Our study differed from previous studies. First, we used the set of 12 chest radiographs judged by the panel to be the “gold standard”; this approach allowed us to evaluate diagnostic accuracy, an assessment that was impossible in prior studies due to the lack of a “gold standard” [4, 5]. The panel was composed of international experts in ARDS who were actively involved in the development of the Berlin definition of ARDS [2]. The consensus reached by the panel regarding the radiographic diagnosis of the 12 reference chest radiographs might therefore represent the best available judgement. Moreover, it was the expectation of the panel that the radiographic diagnosis of ARDS might be standardized through the use of this training material. Second, because the diagnosis of ARDS and the decision to enroll patients in clinical trials are frequently made by clinicians at the bedside, we believe that our study sample (of 286 participating intensivists from multiple institutions) might be more representative of inter-rater variability in routine clinical practice than samples used in prior studies in which inter-rater agreement was assessed among either international experts or a small number of intensivists [4, 5]. We also included intensivists at various stages of training, allowing us to explore the influence of such training on the degree of improvement.

However, the main results of our study were disappointing, with the accuracy of radiographic diagnosis of ARDS barely greater than 50%, even after training. This finding suggests that, even with the new definition of ARDS and training materials, the interpretation of chest radiographs for ARDS remains problematic. The ability to correctly interpret chest radiographs was recognized as one of the core competencies for an international training program in intensive care medicine in the European Union [12] and mainland China [13]; this competency could only be acquired after reading hundreds of normal and abnormal chest radiographs [14] or taking a training course [15]. Therefore, it appears unrealistic to expect significant improvement in intensivists’ global skills with respect to the interpretation of chest radiographs after reviewing only 12 chest radiographs. The set of 12 chest radiographs developed by the panel should only be regarded as examples that can be used as a basis for developing final training materials that include a larger set of chest radiographs with diagnoses confirmed by experienced radiologists. In addition, methods other than visual inspection might merit further investigation. For example, Herasevich et al. reported that electronic ARDS screening based on real-time query of chest X-ray readings with arterial blood gas values demonstrated excellent sensitivity of 96% and moderate specificity of 89% [16].

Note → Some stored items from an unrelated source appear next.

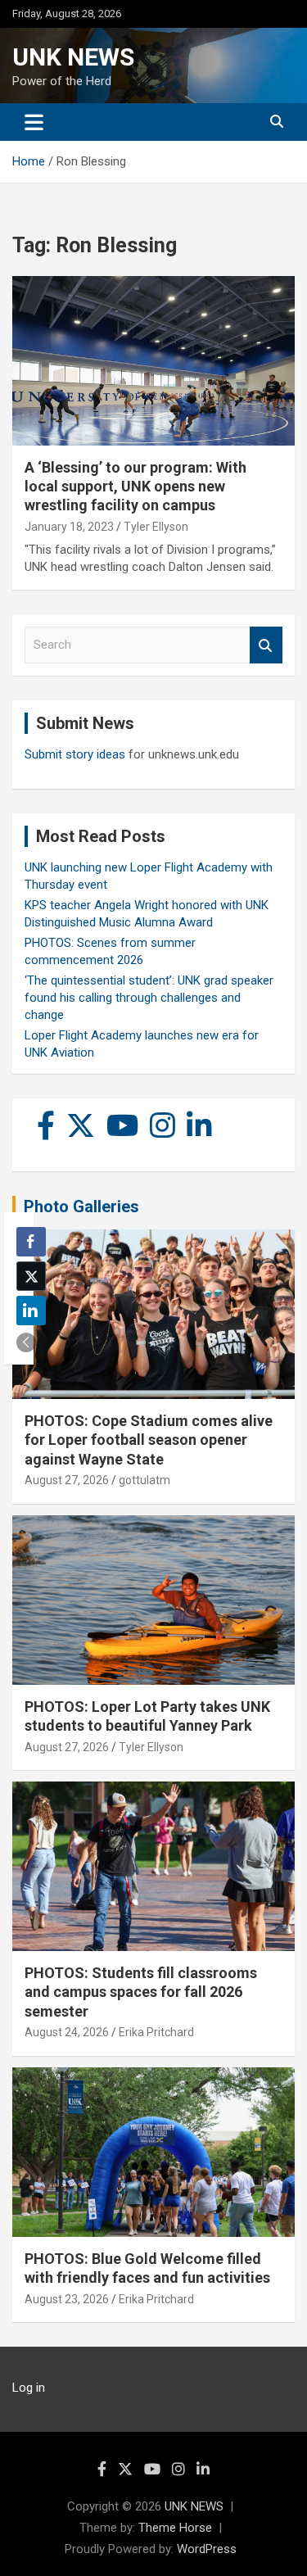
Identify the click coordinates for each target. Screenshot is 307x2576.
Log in (28, 2387)
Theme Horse (175, 2527)
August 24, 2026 (67, 2032)
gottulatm (144, 1480)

We found that intensivists performed significantly better at identifying chest radiographs consistent with ARDS than those inconsistent with or equivocal for ARDS. Prior studies have demonstrated that atelectasis, pleural effusion, vascular redistribution, and overlying monitoring equipment that obscures the pulmonary parenchyma are perceived by experts as problematic [4] and can lead to difficult and often misleading interpretations of chest radiographs. Therefore, if more extensive training materials that focus more on the aforementioned difficulties were available, it might be possible to further improve both diagnostic accuracy and inter-rater agreement.

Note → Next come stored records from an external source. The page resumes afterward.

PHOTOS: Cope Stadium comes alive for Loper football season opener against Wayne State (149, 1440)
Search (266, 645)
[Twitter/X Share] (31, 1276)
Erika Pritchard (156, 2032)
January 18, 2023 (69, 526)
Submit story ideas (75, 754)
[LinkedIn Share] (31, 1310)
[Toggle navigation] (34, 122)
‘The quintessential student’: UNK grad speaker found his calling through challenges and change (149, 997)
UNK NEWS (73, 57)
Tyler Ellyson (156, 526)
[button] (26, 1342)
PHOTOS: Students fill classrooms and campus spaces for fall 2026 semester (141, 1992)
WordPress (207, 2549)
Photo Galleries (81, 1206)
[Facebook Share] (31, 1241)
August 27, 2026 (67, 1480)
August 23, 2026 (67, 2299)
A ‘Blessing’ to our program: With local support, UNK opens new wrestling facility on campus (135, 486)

Clinical consequence of our findings in the management of ARDS remains uncertain due to the lack of specific therapies apart from lung-protective ventilator strategy. However, improved diagnostic accuracy and inter-rater agreement with regards to ARDS radiographic interpretation are crucial to the enrollment of more homogeneous patient population in clinical studies. Therefore, a multifaceted strategy may be important when designing relevant training courses. Such strategy should include, but not be limited to, more iterative series of training sessions, more sample radiographs and accompanied instruction for radiographic interpretation (especially inconsistent or equivocal categories), involvement of radiologists as instructors, adoption of an interactive learning approach, and even neural networks and deep learning. Moreover, our findings strongly suggest that these training courses should target both junior and senior intensivists.

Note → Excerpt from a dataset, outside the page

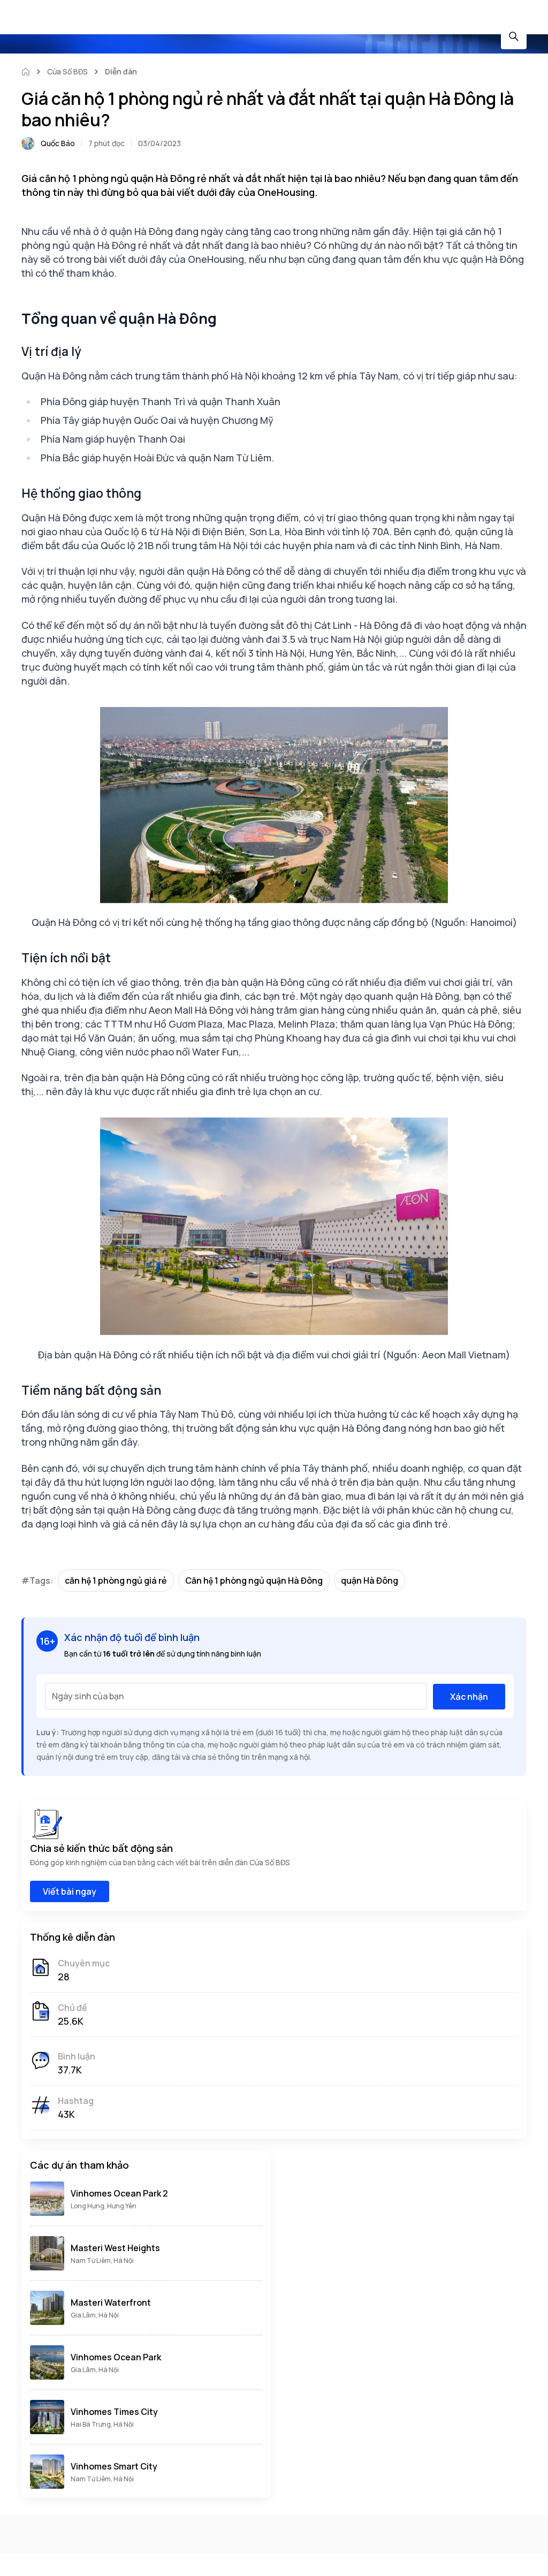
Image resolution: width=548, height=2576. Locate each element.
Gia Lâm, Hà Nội (95, 2315)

Our study has several limitations. First, the number of radiographs reviewed was quite small compared with the 778 radiographs assessed by Meade [5]. Nevertheless, these were the only available radiographs with the consensus judgement by the panel that could be considered as a “gold standard”. In addition, this might be partially overcome by the large number of participants in our study. Second, the context in which the present study was performed was not a real-life situation. For example, series of chest radiographs were not available; such series can be important for delineating the obscuring effects of pleural effusion or overlying monitoring equipment. However, many clinical trials of ARDS often exclude patients with ARDS for more than 36 or 48 hours [17–20]; typically, only one or two chest radiographs are available within this short time window. Finally, memory effects could not be completely excluded because the participants reviewed the same set of chest radiographs in the verification survey. The fact that the overall diagnostic accuracy improved, while the inter-rater agreement did not, might also suggest the possibility of a memory effect. However, the results of the supplemental survey, despite using a different study population, did not support the above hypothesis. It is also noteworthy that, even if taking into account the above confounding factors, the diagnostic accuracy as well as inter-rater agreement still remained poor after training.

Conclusions

Our results demonstrated that both the accuracy and inter-rater agreement of the radiographic diagnosis of ARDS were poor, even after training with the set of 12 chest radiographs developed by the panel. As a result, this set of chest radiographs should be regarded only as an example that may be used for the development of future training materials. Further investigations are needed to explore a more effective approach to improve the accuracy and inter-rater reliability of ARDS radiographic interpretation.

Acknowledgements

The authors would like to thank Ms. Xiaoming Mai for her excellent technical assistance with data management and the manuscript.

Funding

None.

Availability of data and materials

All data supporting the conclusions of this article are included in this article and its additional file.

Authors’ contributions

BD and JMP conceived of and designed the study. CYQ, XYY, MYZ, and SSL participated in the design of the study. JMP, CYQ, XYY, MYZ, SSL, XCM, YK, FCZ, ZYH, THQ, YJY, LJ, ZJH, RHS, JDL, TL, DWW, YZA, YHA, LHZ, XYC, XJZ, RQS, and EZC participated in the conduct of the study and data interpretation. JMP, XYY, and BD performed the statistical analysis. JMP and BD drafted the manuscript. CYQ, XYY, MYZ, SSL, and XCM contributed to critical revision of the manuscript. All authors have reviewed the final version of the manuscript and provided final approval for submission and publication.

Competing interests

The authors declare that they have no competing interests.

Consent for publication

Not applicable.

Ethics approval and consent to participate

The study protocol was approved by the institutional review board of Fuxing Hospital, Capital Medical University. Informed consent was obtained from all participants.

Abbreviations

AECC: American-European Consensus Conference
ARDS: Acute respiratory distress syndrome
CCCCTG: China Critical Care Clinical Trial Group
CI: Confidence interval
ICC: Intraclass correlation coefficient
ICUs: Intensive care units

Additional file

Additional file 1: Table S1.^{(102.3KB, docx)}

Accuracy of radiographic diagnosis of acute respiratory distress syndrome across subgroups. Table S2. Inter-rater agreement in applying radiographic definition of acute respiratory distress syndrome across subgroups. (DOCX 102 kb)

Contributor Information

Jin-Min Peng, Email: pjm731@hotmail.com.

Chuan-Yun Qian, Email: cyq_icu@sina.com.

Xiang-You Yu, Email: xyy_icu@sina.com.

Ming-Yan Zhao, Email: myz_icu@sina.com.

Shu-Sheng Li, Email: ssl_icu@sina.com.

Xiao-Chun Ma, Email: xcm_icu@163.com.

Yan Kang, Email: ky_icu@sina.com.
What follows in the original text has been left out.